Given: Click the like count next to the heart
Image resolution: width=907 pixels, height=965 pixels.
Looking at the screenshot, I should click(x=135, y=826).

· · ·

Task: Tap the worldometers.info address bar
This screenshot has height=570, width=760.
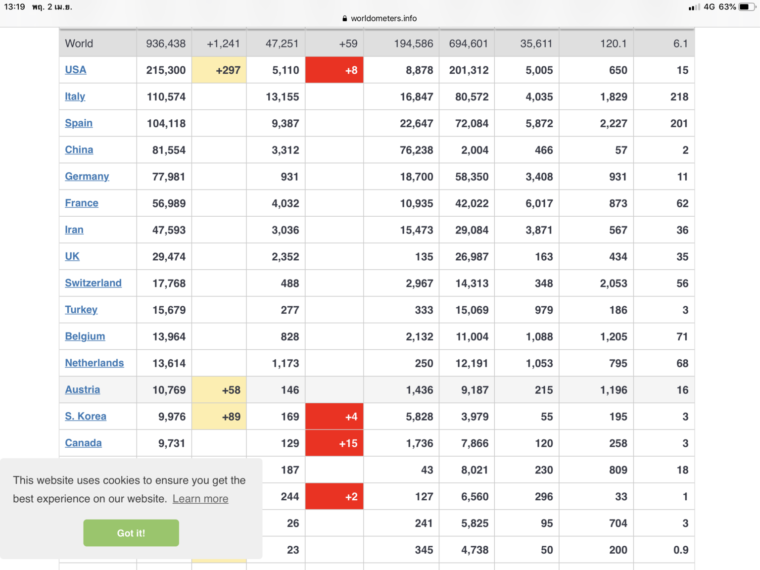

· · ·

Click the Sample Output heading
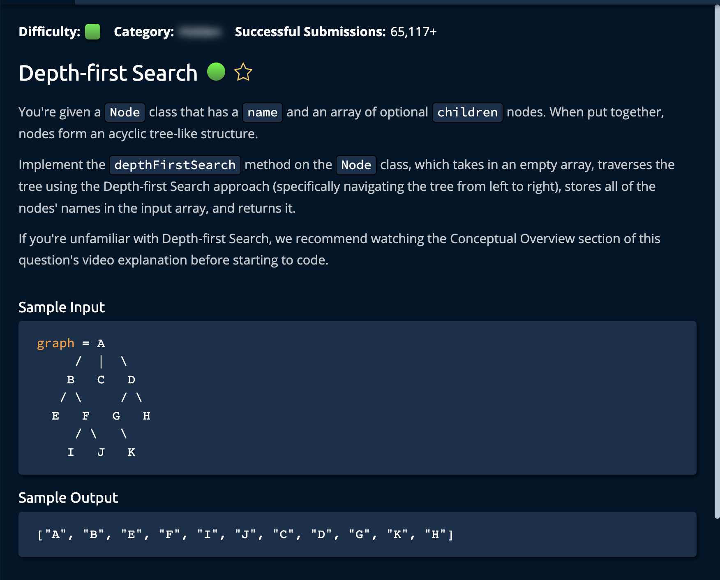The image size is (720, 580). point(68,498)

· · ·

» What is required: Update the lines from the one containing "Given: Click the like count next to the heart" through the one containing "Looking at the", changing "like count" to "share count" and keeping everything else the same. Return only those lines.

» Result of this task:
Given: Click the share count next to the heart
Image resolution: width=907 pixels, height=965 pixels.
Looking at the screenshot, I should click(x=135, y=826).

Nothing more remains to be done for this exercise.